Task brief - Copy every line that contains the string "Select" from the entries below.

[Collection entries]
◇ ◇ ◇

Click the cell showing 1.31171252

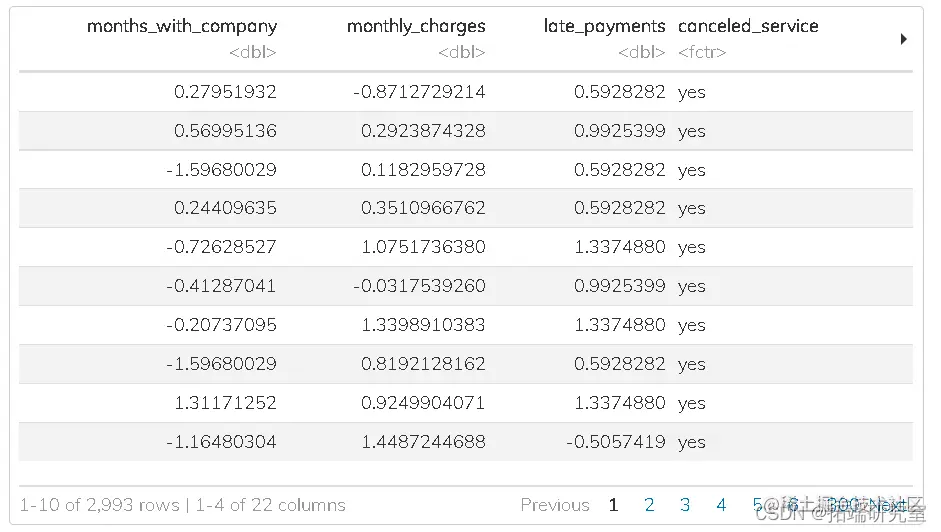tap(225, 403)
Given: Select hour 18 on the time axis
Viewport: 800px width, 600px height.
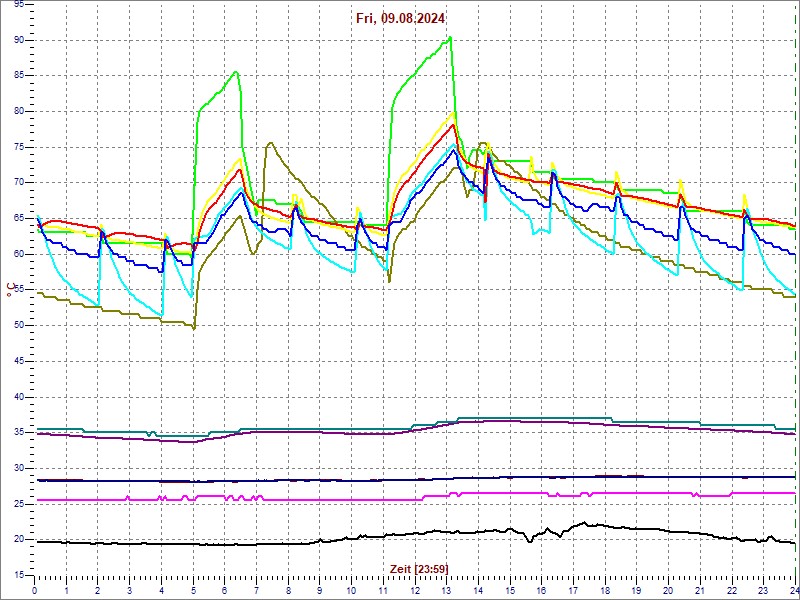Looking at the screenshot, I should 605,590.
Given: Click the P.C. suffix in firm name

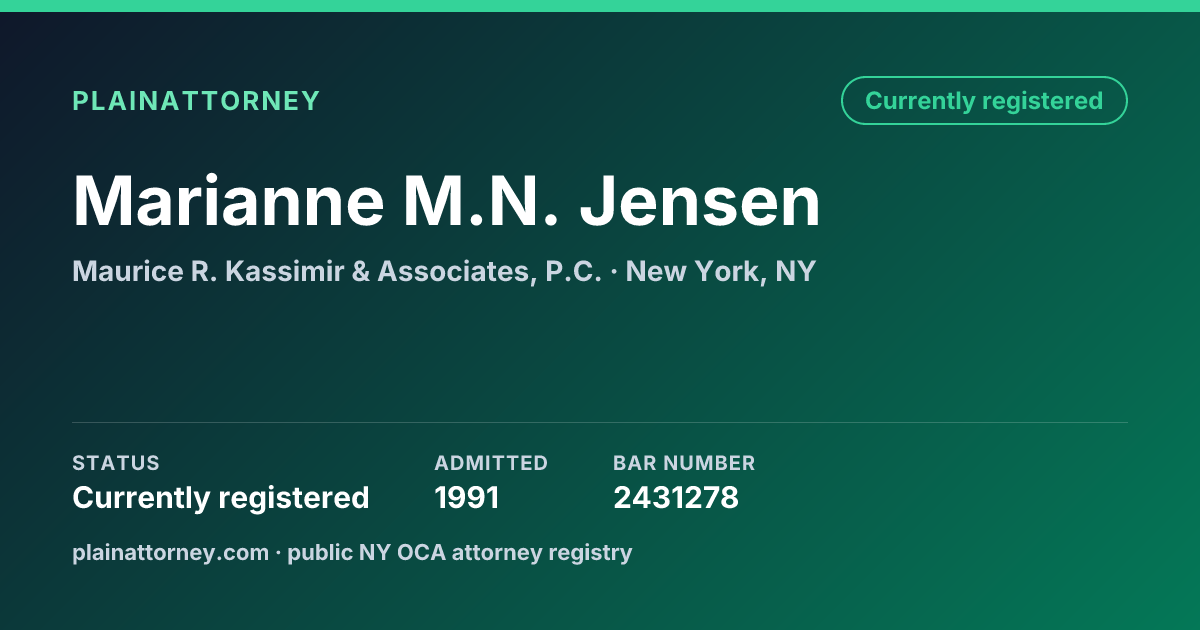Looking at the screenshot, I should coord(574,271).
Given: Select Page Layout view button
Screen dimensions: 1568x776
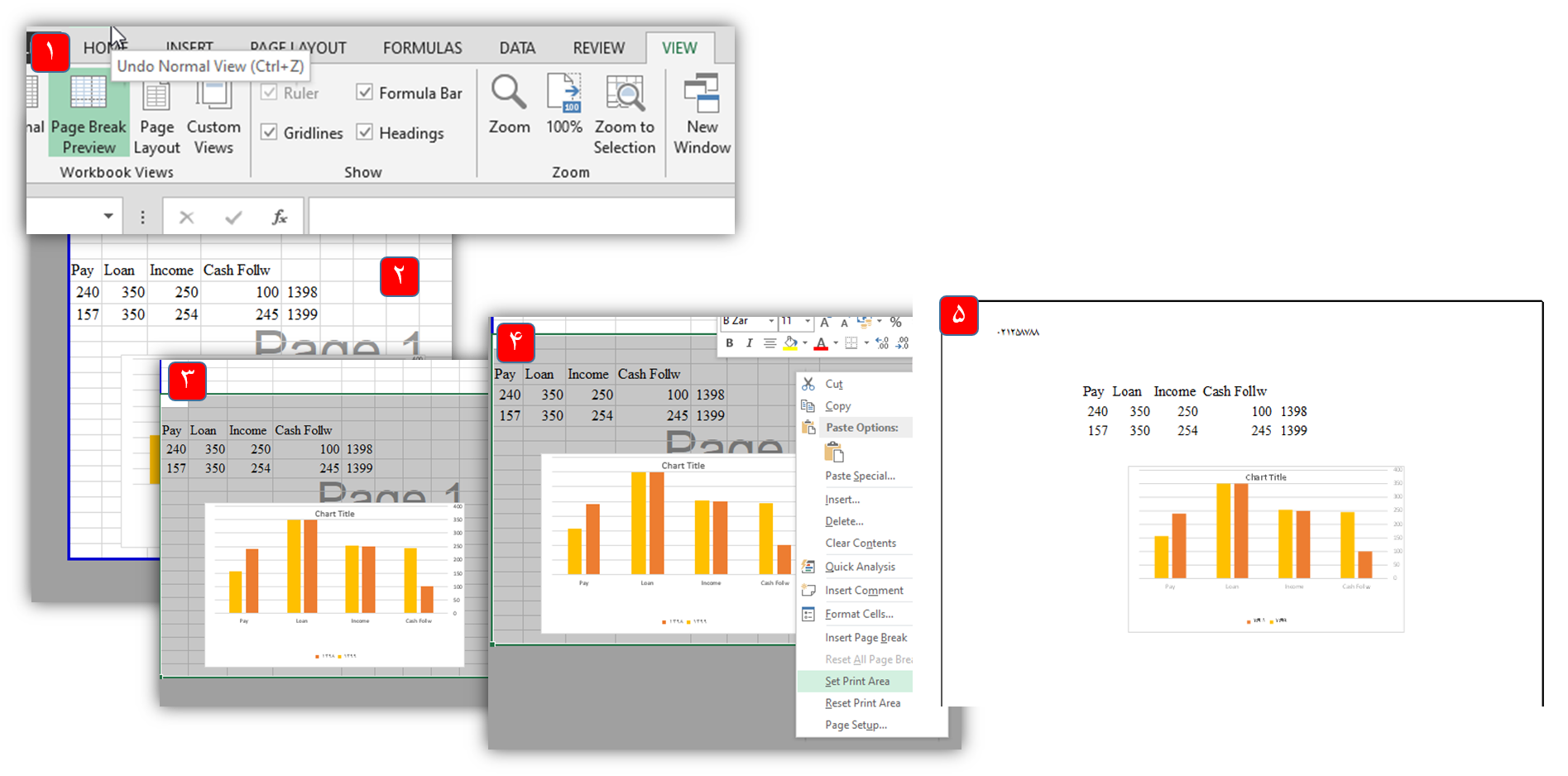Looking at the screenshot, I should point(156,114).
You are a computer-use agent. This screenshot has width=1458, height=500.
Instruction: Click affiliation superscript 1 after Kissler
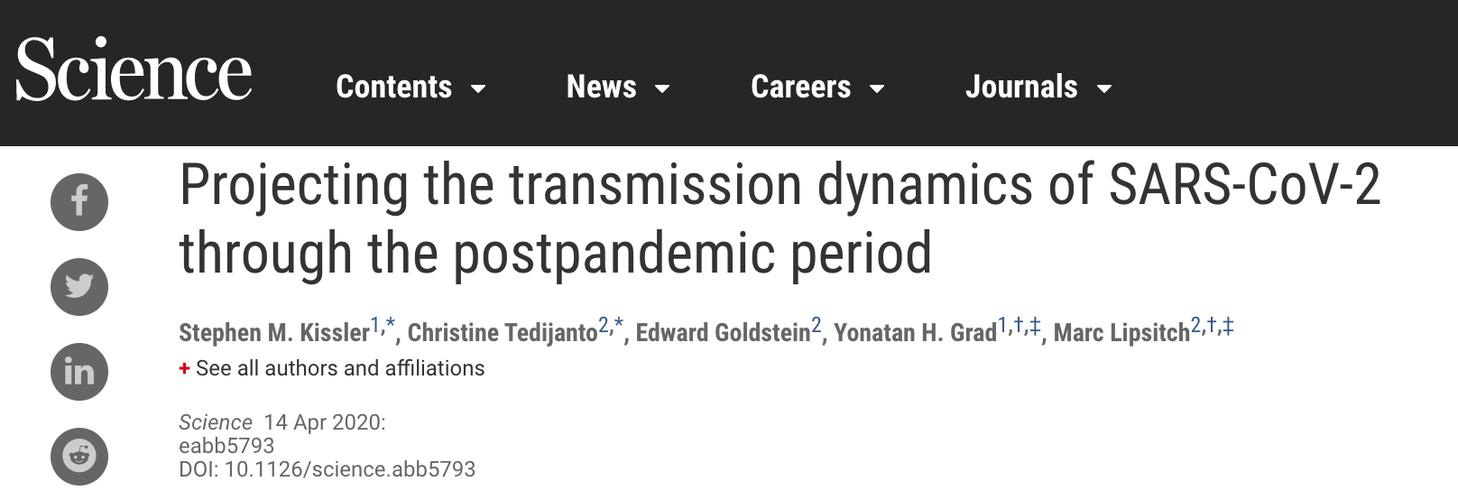point(375,325)
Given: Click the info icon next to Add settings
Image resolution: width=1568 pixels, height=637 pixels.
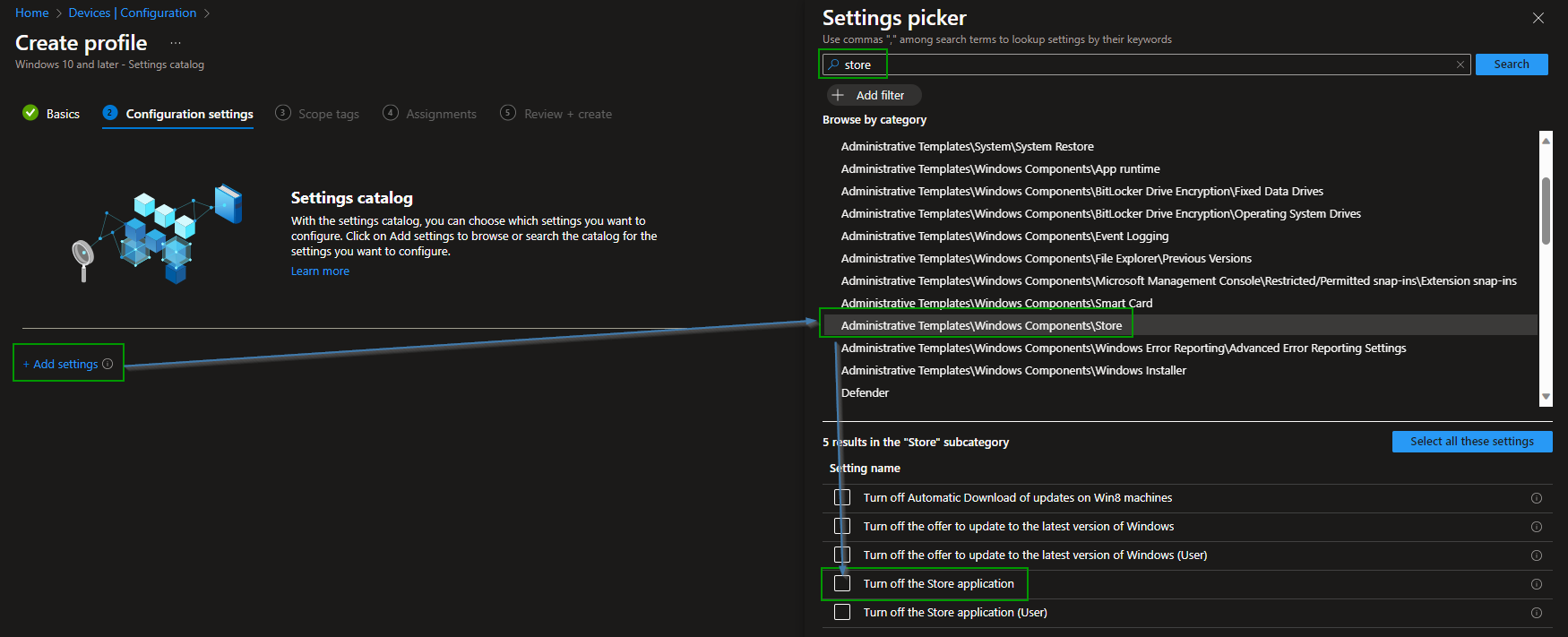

◇ ◇ ◇

Exercise output -
Given: Select hour 18 on the time axis
Given: Select Page Layout view button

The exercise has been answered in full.